過疎の山里・春野町で暮らす

山里暮らしの日々を綴る/いちりん堂/NPO 法人 楽舎

ぼくは帝国軍人だから、マイクは使わないよ

「ぼくは帝国軍人だから、マイクは使わないよ」。マイクが向けられると、スックと立ち上がって、大きなよく通る声で話をされた。いきなり時代錯誤の「帝国陸軍」という言葉に驚いた。宮様は戦争中には、支那派遣軍にいて、陸軍少佐として大本営参謀をされていたという。

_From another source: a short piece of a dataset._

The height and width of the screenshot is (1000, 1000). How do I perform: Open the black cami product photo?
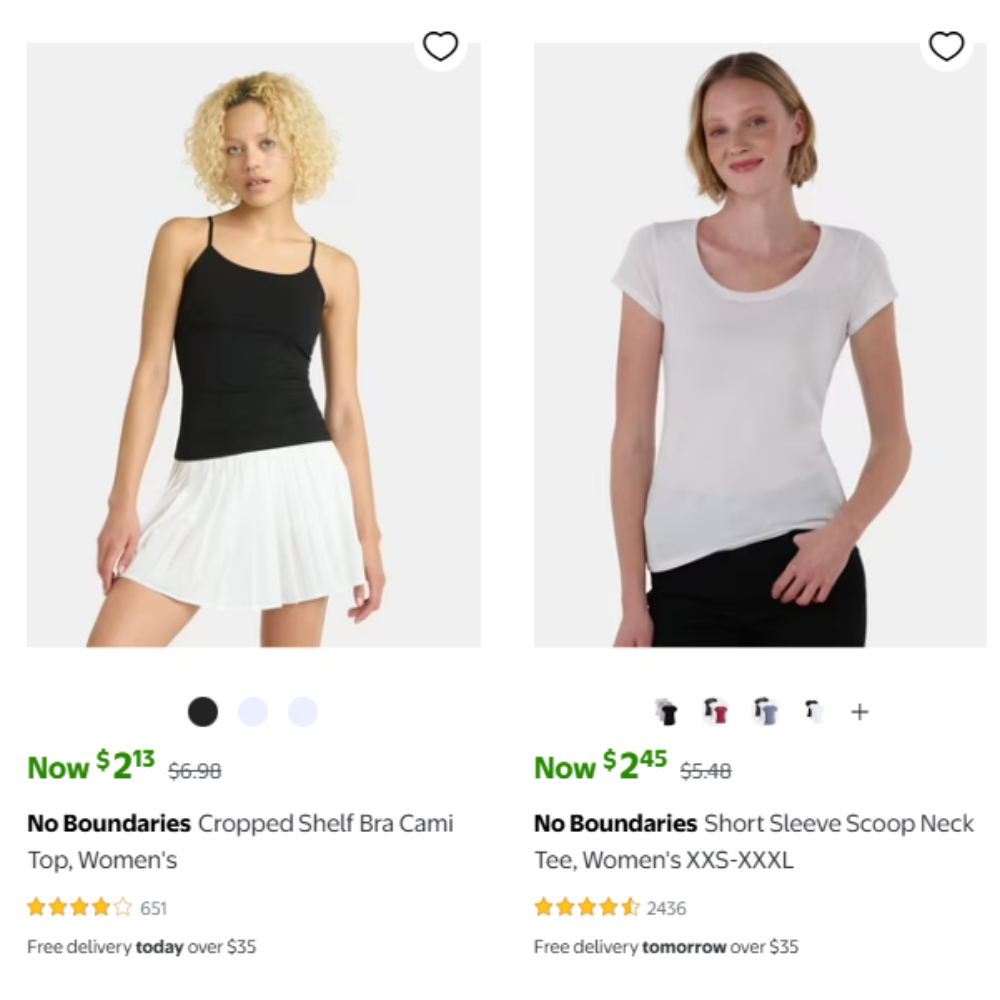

友人が理事長をしていたコミュニティカレッジの記念パーティに、三笠宮が臨席された。そのときのことだ。

パーティでは、上原まりさんによる平家琵琶の演奏があった。平家物語の冒頭から、壇ノ浦と続いた。ときに幽玄、ときに激しい心臓の鼓動を感じさせる琵琶の響きであった。

スピーチは、上原ゆかりさんが宝塚出身なので、大の宝塚ファンであって宝塚の思い出、宮中の正月の料理のことなど、気さくな語りであった。

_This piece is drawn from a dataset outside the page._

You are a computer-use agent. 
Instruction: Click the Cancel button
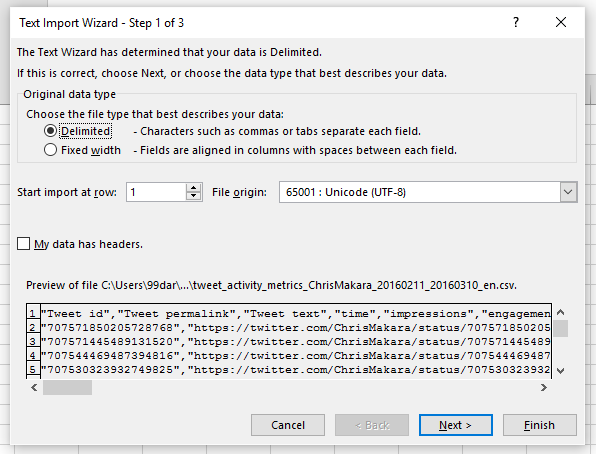pyautogui.click(x=288, y=425)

宮様はそのカレッジの顧問であった。その経緯は、こういうことだ。かつて宮様は東京女子大古代オリエント学の講義をしており、電車に乗って通勤されていた。吊革につかまって立っていた宮様を見つけた理事長が、直接、講演をお願いしたのだった。

宮様は突然の申し出に、ええ? ときょとんとしたが、その方の勢いにも押され、そのまま承諾したのだった。そして、やがて顧問に就任。

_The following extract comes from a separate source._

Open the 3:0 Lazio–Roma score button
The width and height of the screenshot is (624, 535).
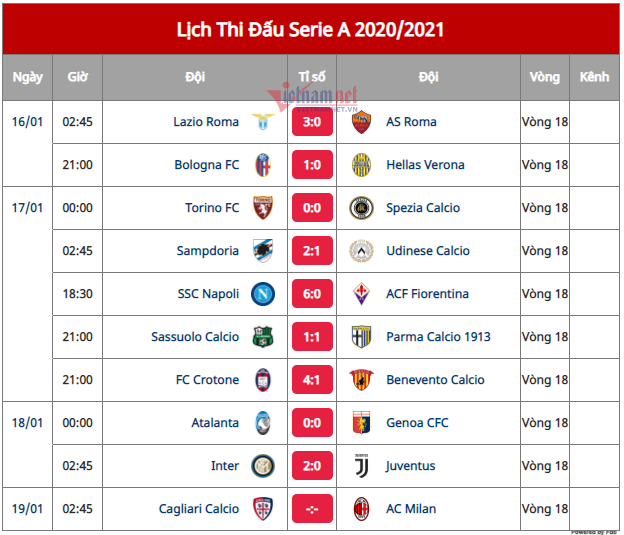coord(312,122)

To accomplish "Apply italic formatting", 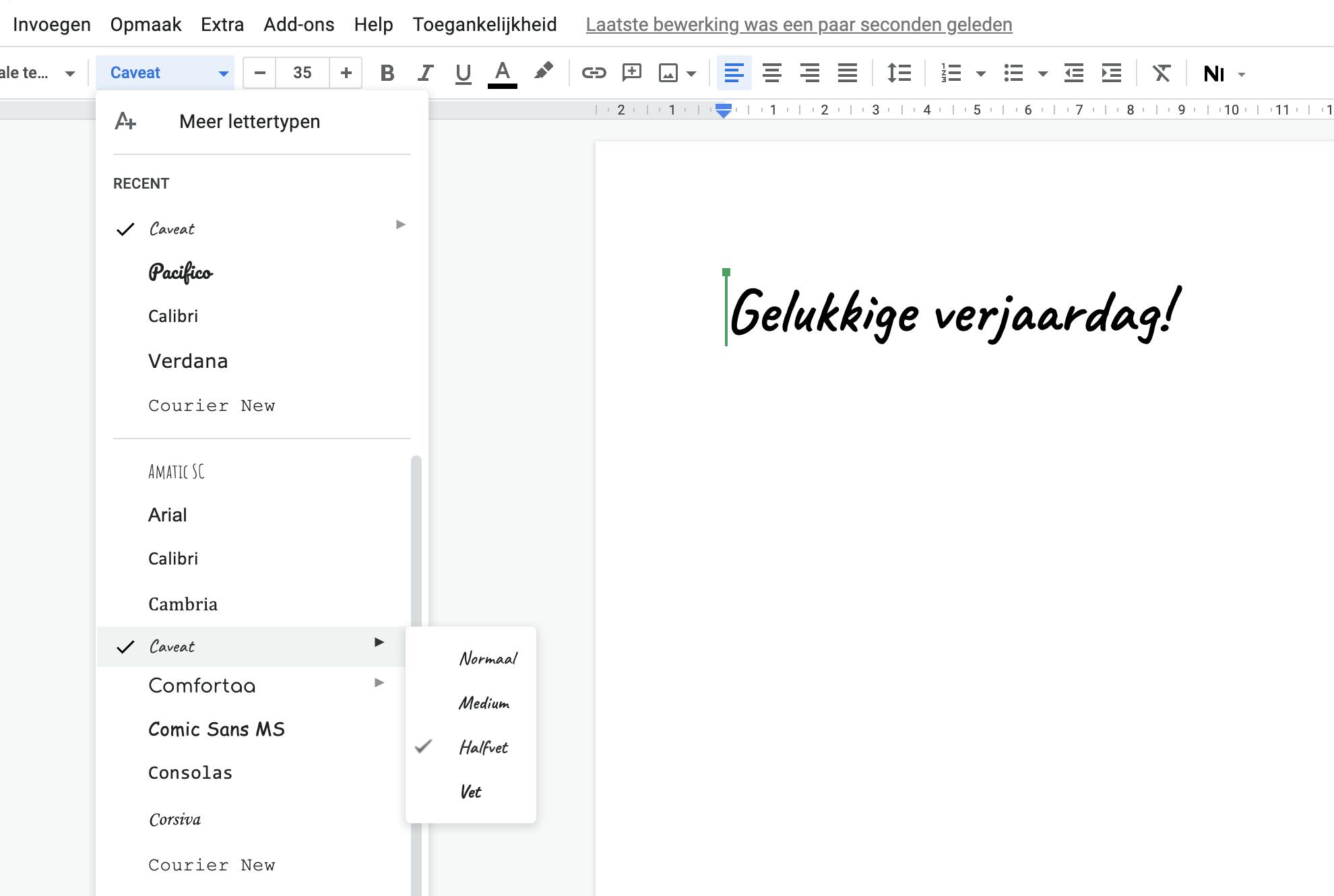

女性ゆえの行動力というか、宮様にいきなり講演をお願いしてしまうという俊敏さと度胸。なんのためらいもなく、そのまま顧問を受けてしまったという宮様が、微笑ましい。

ところで、上原さんに琵琶を見せていただいた。お母様から引き継いだもので、とても古いものだった。バチのあたるところが、深くえぐれていた。三笠宮が逝去。100歳。昭和天皇の弟にあたる。